In December 1954 he was posted to Batouri, then Bertoua.
Finally, in January 1955 he was assigned to Douala again.
He attended the World Congress of Democratic Youth in China in December 1954, and also travelled to Paris and Moscow.

Guerilla Fighter

In April and May 1955 the UPC held a series of militant meetings, circulated pamphlets and organised strikes.
On 20 June 1955 the UPC leader, Ruben Um Nyobé, was sentenced in his absence to six months in prison and a large fine.
On 13 July 1955 the French government of Edgar Faure dissolved the UPC by decree.  
Most of the UPC leaders moved to Kumba in the British-administered Southern Cameroons to avoid being jailed by the colonial power. 
Armed revolution broke out in Cameroon.
Ruben Um Nyobé remained in the French zone in the forest near his home village of Boumnyébel, where he had taken refuge in April 1955.
This village lies just east of the Sanaga-Maritime area of the Littoral province on the road connecting Edéa to Yaoundé, the capital.
The UPC nationalist rebels conducted a fierce struggle against the French, who fought back equally ruthlessly.
The insurgents were forced to take refuge in the swamps and forests.
Ruben Um Nyobé was cornered in the Sanaga-Maritime area and killed on 13 September 1958.

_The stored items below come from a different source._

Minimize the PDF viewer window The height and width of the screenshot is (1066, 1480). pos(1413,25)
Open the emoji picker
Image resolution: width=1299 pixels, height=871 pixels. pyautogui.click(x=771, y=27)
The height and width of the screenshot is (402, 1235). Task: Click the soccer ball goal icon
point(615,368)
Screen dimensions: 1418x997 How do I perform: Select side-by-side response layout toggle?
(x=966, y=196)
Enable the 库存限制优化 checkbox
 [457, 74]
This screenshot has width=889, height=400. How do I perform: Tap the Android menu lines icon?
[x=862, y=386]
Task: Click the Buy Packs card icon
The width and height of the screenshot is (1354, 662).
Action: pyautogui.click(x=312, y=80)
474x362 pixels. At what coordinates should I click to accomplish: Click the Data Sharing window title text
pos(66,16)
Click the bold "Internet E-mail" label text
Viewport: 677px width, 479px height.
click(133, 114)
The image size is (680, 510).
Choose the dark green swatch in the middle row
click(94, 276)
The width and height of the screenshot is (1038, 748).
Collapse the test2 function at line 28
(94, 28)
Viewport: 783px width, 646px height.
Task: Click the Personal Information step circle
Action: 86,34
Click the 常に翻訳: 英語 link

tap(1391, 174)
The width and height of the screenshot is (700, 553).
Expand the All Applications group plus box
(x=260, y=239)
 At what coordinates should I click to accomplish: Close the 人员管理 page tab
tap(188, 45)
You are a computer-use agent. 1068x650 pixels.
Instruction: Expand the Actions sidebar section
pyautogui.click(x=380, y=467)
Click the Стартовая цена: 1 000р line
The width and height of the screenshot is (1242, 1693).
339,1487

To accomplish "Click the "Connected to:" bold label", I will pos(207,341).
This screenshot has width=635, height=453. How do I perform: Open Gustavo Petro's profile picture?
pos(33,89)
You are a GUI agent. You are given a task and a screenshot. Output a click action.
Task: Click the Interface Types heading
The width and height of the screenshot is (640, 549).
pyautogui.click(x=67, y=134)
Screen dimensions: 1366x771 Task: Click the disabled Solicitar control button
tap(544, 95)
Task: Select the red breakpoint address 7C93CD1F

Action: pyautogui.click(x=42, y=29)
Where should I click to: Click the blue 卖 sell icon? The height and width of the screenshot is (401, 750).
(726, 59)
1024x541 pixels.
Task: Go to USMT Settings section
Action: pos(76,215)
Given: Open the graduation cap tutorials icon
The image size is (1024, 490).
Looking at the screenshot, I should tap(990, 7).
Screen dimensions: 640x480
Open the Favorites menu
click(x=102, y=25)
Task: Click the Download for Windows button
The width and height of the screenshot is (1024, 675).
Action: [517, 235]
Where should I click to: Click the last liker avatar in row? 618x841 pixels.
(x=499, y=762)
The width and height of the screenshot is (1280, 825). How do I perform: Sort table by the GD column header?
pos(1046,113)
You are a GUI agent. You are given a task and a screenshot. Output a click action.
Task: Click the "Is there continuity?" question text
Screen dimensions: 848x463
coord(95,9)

Ouandié had taken refuge in Kumba in 1956.
In July 1957, under pressure from the French, the British authorities in western Cameroon deported Ernest Ouandié and other leaders of the UPC to Khartoum, Sudan.
He then moved in turn to Cairo, Egypt, to Conakry, Guinea and finally to Accra, Ghana.
After Cameroon gained independence in 1960, UPC rebels who had been fighting the French colonial government continued to fight the government of President Ahmadou Ahidjo, whom they considered to be a puppet of the French.
Ahidjo had asked the French to lend troops to keep the peace during and after the transition to democracy.  Led by General Max Briand, who had served previously in Algeria and Indochina, these troops conducted a pacification campaign in the Bamiléké territory of the West, Centre and Littoral provinces. The campaign featured human rights abuses from all sides. During the UPC insurrection against both the French and Cameroonians, most sources place the death toll in the tens of thousands. Some sources go higher and place the death toll in the hundreds of thousands.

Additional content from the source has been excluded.